WHAT THE TASK REQUIRES
Beneath this task are records; print exactly the stretch of them from the line with "Open the Configure dropdown" through the line with "This screenshot has width=1117, height=607.", both ends included.

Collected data
★ ★ ★ ★
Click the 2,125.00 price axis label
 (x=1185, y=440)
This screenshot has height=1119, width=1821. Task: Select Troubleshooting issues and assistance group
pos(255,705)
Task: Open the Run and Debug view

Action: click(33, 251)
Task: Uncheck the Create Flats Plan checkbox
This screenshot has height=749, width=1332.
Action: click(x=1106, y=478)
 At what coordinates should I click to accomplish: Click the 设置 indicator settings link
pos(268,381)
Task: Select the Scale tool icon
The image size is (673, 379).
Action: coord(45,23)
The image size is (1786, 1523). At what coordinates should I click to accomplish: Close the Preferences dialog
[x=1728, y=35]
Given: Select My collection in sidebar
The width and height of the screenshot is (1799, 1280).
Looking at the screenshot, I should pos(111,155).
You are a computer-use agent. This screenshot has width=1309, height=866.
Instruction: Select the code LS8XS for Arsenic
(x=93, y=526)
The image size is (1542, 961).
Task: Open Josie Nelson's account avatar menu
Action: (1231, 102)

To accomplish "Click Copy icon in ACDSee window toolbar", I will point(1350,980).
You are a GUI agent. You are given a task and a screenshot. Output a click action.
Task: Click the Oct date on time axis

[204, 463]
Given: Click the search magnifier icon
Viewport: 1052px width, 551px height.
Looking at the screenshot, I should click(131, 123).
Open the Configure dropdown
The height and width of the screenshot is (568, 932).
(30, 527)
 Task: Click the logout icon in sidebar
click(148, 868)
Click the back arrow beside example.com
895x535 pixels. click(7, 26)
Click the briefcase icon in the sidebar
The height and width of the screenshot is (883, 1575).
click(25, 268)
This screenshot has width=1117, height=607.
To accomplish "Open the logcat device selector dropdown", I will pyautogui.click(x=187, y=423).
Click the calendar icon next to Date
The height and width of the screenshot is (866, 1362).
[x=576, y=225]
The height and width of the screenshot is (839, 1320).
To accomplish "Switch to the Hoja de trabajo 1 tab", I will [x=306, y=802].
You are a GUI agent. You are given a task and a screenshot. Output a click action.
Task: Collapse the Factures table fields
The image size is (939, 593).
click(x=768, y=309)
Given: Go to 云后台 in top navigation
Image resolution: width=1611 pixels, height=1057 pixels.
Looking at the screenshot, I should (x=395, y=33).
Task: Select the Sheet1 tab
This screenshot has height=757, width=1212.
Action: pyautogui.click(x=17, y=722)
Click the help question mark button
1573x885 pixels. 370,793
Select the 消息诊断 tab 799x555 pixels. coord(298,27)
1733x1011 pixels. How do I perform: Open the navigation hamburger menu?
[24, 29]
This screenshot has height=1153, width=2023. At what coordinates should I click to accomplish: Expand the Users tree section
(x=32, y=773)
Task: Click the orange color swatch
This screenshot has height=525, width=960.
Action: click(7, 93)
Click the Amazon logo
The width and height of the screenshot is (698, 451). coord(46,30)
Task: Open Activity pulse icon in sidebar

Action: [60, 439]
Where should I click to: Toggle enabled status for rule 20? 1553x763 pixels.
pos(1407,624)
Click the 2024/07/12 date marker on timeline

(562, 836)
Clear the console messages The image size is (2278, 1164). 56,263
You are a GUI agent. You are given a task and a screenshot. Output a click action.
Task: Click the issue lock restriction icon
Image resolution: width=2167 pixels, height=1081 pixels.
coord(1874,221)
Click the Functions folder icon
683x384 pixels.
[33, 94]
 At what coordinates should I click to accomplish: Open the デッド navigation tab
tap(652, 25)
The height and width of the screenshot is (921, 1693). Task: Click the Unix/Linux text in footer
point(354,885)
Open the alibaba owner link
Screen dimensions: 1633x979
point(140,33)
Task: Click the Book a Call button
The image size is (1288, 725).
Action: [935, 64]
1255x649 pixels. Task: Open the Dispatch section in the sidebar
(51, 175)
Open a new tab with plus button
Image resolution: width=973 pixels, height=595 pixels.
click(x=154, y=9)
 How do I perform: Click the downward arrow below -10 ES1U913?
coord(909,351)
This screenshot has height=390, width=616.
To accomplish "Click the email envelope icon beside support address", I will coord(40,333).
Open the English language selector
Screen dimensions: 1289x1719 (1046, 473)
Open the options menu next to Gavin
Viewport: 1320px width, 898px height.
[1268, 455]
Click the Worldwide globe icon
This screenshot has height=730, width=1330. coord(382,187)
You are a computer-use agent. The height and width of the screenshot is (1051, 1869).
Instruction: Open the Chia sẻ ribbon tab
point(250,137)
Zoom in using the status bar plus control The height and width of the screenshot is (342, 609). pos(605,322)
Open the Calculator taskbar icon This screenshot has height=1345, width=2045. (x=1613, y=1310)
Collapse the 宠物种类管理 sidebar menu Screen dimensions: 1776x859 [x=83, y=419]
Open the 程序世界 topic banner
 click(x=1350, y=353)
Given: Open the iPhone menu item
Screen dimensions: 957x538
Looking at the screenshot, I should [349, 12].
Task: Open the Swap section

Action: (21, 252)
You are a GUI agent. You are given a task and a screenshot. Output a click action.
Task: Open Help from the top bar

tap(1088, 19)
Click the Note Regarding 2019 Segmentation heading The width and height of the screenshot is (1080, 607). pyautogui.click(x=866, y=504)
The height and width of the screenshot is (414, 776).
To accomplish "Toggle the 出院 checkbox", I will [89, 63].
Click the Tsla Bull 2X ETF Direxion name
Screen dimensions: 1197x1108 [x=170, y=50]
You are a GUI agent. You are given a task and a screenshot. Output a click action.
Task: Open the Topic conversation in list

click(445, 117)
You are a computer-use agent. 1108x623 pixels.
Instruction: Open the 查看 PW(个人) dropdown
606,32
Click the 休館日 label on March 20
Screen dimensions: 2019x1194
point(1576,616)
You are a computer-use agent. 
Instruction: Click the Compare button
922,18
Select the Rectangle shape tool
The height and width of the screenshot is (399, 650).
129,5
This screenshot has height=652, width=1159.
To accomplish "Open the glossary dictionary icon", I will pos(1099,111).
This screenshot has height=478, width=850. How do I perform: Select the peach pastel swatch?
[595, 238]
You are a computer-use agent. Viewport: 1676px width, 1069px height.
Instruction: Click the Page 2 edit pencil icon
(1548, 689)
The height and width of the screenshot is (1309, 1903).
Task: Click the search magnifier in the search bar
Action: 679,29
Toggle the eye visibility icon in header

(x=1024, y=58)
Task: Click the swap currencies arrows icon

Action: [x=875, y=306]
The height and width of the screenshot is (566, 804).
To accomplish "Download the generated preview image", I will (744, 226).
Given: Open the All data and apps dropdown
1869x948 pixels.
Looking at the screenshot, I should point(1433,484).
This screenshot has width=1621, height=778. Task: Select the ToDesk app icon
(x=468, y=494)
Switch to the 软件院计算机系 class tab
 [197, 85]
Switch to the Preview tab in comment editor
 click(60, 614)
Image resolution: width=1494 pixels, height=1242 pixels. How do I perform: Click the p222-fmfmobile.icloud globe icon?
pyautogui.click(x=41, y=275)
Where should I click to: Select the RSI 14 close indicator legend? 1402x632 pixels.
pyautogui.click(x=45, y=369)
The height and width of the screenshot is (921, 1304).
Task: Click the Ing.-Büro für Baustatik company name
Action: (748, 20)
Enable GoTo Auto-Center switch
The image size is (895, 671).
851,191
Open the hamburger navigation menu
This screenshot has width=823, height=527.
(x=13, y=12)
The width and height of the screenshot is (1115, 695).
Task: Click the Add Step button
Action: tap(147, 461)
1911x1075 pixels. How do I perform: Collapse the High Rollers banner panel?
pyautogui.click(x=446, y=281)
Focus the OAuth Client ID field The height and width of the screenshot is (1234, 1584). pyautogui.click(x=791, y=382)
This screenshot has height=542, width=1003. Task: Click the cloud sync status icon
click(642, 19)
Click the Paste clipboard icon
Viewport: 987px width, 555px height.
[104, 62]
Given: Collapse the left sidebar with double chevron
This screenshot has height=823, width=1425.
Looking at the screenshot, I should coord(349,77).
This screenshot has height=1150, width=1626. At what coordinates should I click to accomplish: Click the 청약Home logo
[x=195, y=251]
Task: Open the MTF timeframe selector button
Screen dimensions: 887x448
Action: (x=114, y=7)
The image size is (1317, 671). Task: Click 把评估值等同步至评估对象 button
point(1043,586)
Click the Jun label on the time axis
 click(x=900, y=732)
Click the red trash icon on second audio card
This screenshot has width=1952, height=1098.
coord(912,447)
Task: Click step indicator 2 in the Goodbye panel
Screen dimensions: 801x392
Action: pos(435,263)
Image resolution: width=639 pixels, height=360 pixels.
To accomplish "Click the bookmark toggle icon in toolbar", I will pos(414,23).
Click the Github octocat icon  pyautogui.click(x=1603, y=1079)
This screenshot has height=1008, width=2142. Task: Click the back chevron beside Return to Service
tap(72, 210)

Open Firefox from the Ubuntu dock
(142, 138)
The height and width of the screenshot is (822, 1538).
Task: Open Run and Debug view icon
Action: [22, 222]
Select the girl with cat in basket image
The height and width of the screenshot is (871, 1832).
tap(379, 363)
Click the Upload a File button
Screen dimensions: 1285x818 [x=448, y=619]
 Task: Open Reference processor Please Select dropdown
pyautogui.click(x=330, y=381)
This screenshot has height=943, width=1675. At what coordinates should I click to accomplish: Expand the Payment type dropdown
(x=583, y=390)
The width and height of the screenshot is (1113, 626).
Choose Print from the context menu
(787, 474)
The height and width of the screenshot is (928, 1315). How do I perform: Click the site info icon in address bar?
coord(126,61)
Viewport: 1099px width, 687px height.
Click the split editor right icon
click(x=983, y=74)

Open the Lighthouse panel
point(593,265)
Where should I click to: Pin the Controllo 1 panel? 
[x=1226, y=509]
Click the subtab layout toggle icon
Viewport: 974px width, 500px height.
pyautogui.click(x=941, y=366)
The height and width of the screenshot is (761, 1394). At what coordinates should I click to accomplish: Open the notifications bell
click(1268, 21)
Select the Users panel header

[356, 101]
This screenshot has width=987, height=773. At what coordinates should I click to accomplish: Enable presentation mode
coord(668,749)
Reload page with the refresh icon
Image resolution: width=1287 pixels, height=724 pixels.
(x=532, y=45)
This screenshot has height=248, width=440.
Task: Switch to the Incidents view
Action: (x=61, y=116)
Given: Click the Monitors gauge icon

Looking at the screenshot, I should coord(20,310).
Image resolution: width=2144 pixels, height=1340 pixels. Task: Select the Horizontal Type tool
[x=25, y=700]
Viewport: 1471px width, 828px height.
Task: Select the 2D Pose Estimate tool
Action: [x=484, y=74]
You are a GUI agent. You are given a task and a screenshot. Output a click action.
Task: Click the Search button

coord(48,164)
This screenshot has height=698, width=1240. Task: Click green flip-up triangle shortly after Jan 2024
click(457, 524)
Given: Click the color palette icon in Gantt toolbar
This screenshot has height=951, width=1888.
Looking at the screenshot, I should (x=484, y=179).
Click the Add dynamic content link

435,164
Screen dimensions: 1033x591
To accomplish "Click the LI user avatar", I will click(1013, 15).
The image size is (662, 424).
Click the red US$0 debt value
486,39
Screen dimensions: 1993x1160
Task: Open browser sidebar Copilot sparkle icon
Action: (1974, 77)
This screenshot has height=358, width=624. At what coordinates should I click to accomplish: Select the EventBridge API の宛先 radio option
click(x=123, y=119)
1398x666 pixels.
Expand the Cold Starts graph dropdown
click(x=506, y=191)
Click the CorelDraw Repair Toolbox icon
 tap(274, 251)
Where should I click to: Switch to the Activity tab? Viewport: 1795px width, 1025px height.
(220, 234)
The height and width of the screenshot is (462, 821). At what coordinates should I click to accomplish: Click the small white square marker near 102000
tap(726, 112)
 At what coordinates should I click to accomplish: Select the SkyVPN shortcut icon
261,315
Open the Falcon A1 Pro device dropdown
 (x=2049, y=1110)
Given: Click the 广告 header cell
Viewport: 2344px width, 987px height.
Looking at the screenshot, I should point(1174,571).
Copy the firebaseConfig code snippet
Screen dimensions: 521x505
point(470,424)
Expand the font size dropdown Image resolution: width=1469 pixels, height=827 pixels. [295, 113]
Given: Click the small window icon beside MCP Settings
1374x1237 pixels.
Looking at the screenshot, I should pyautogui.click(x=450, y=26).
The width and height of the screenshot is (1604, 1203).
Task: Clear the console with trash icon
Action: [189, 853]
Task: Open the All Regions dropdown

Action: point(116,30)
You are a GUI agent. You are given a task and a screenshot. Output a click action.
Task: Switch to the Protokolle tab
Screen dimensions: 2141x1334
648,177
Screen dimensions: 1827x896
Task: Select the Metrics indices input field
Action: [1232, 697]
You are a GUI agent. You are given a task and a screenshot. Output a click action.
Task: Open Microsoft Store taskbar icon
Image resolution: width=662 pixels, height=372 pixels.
★ ★ ★ ★
RESULT
Open the Configure dropdown
The height and width of the screenshot is (568, 932).
(30, 527)
 Task: Click the logout icon in sidebar
click(148, 868)
Click the back arrow beside example.com
895x535 pixels. click(7, 26)
Click the briefcase icon in the sidebar
The height and width of the screenshot is (883, 1575).
click(25, 268)
This screenshot has width=1117, height=607.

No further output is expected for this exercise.